Занимаясь инклюзными насекомыми из разновозрастных ископаемых смол (янтари и ретиниты - первая порученная ему палеонтологическая тема и любовь на всю жизнь), он стал одним из ведущих специалистов по месторождениям ископаемых смол в нашем обширном Отечестве. Консультировал Музей янтаря в Калининграде. Занятия смолами положили начало двум фактически вновь созданным научным областям. Находки в балтийском, таймырском и сахалинском янтарях и ретинитах дали множество поводов для пересмотра многих сложившихся представлений в области исторической зоогеографии насекомых (Жерихин, 1970, 1971; Жерихин, Сукачева, 1973; Жерихин, Назаров, 1990). Главный вывод - палеонтологически не подтвержденные реконструкции в области истории ареалов отдельных таксонов и даже целых фаун, как правило, приводят к ошибочным результатам (Жерихин, 1970) - был развит К.Ю. Еськовым (Еськов, 1984, 1994; Eskov, 1987, 1992, 1995, 2002; Eskov, Golovatch, 1986), который, как отмечалось, продолжил этот род занятий Владимира Васильевича.

С палеонтологической точки зрения инклюзные янтари - это прежде всего особая форма сохранности. В области тафономии местонахождений насекомых до Владимира Васильевича существовали лишь разрозненные наблюдения и заметки. Первая попытка синтезировать имеющиеся в этой области знания была предпринята в "Историческом развитии класса насекомых" (Жерихин, 1980). Коренным образом переработанная и значительно расширенная версия этой главы для "History Insects" (Zherikhin, 2002а) оказалась последним крупным сочинением, завершённым Владимиром Васильевичем уже в 2001 г. Но до этого и в промежутке он неоднократно возвращался к этой теме (Жерихин, Сукачева, 1973, 1989, 1992; Жерихин, 1978а, 1985).

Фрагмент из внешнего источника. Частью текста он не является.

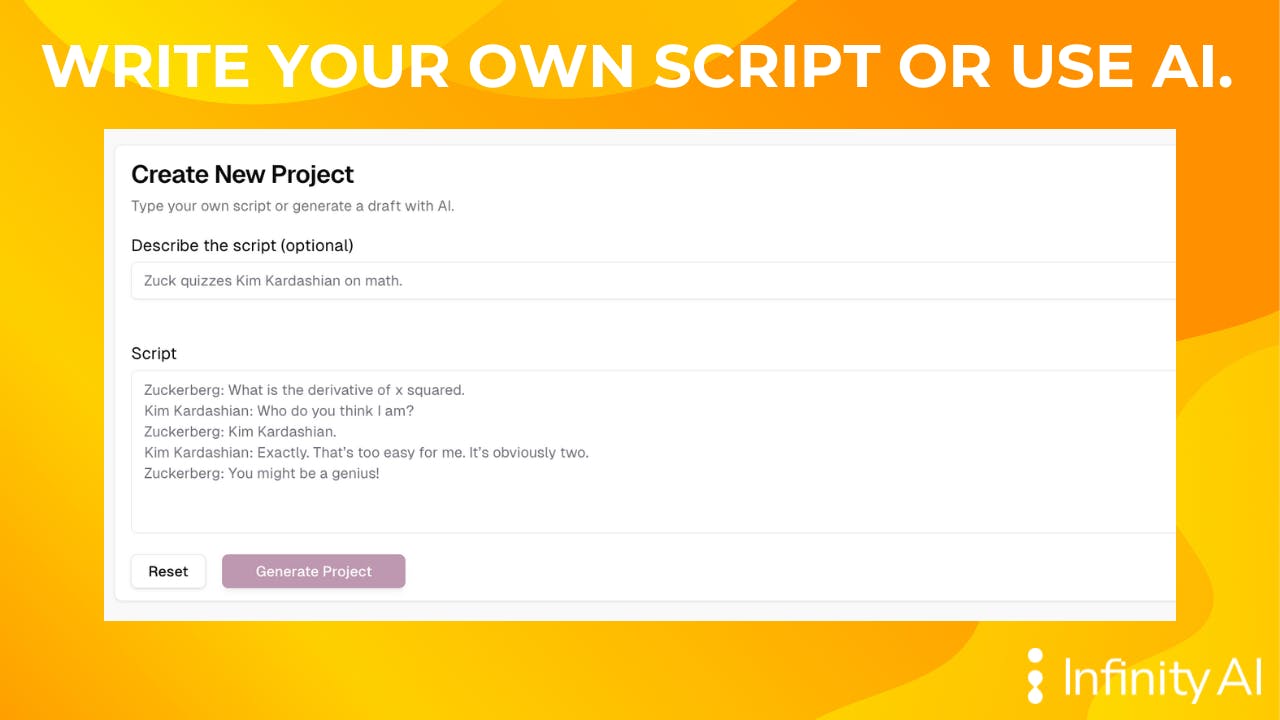Place cursor on 'Who do you think I am?' line
Screen dimensions: 1280x720
(x=279, y=411)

Большая часть местонахождений ископаемых насекомых приурочена к озёрным отложениям. Не удивительно, что при этом интерес к тафономии перерос в интерес к озёрам и озёрным фациям (Sinitshenkova, Zherikhin, 2002). Одним из результатов оказалось описание нового "вымершего" (не известного ныне) гипотрофного типа озёр (Калугина, Жерихин, 1975; Жерихин, Калугина, 1985; Жерихин, 1986, 1987; Sinitshenkova, Zhirikhin, 1997; Sinitshenkova, 2002).

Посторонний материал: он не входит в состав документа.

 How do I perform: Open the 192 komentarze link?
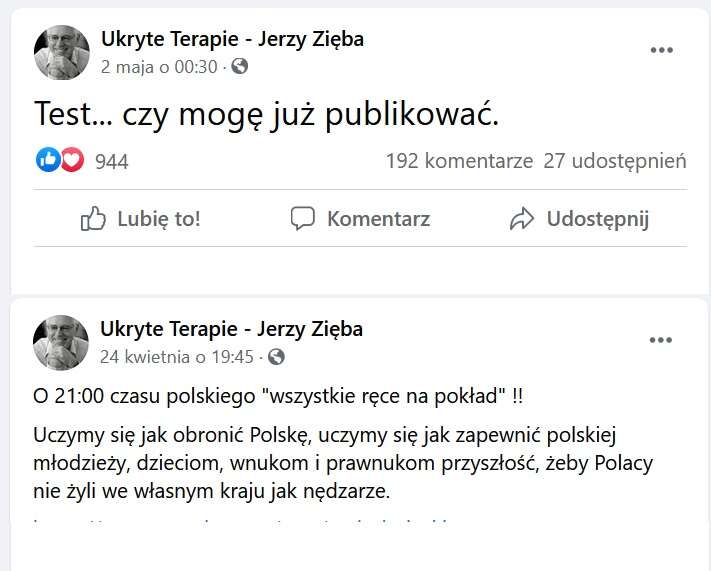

Занятия тафономией и палеоэкологией породили интерес к ихнологии, причем не только насекомых (Zherikhin, 2002d). В 2001 г. на 2-м Палеоэнтомологическом конгрессе в Кракове Владимир Васильевич произнёс доклад, в котором существенным образом усовершенствовал систему следов всех организмов. Доклад должен быть опубликован в 2002 г. в "Трудах" конгресса.

Одним из крупнейших достижений ПИНовских палеоэнтомологов было введение насекомых в круг важнейших ископаемых, используемых для расчленения, корреляции и фациальной диагностики континентальных отложений (Родендорф, 1957, 1961; "Родендорф и др., 1962; Belyaeva et al., 2002). Владимир Васильевич остался в нашей памяти прежде всего биологом, но оставил заметный след и в биостратиграфии (Жерихин, 1984, 1986а,б, 1987; Жерихин, Сукачева, 1990, 1992).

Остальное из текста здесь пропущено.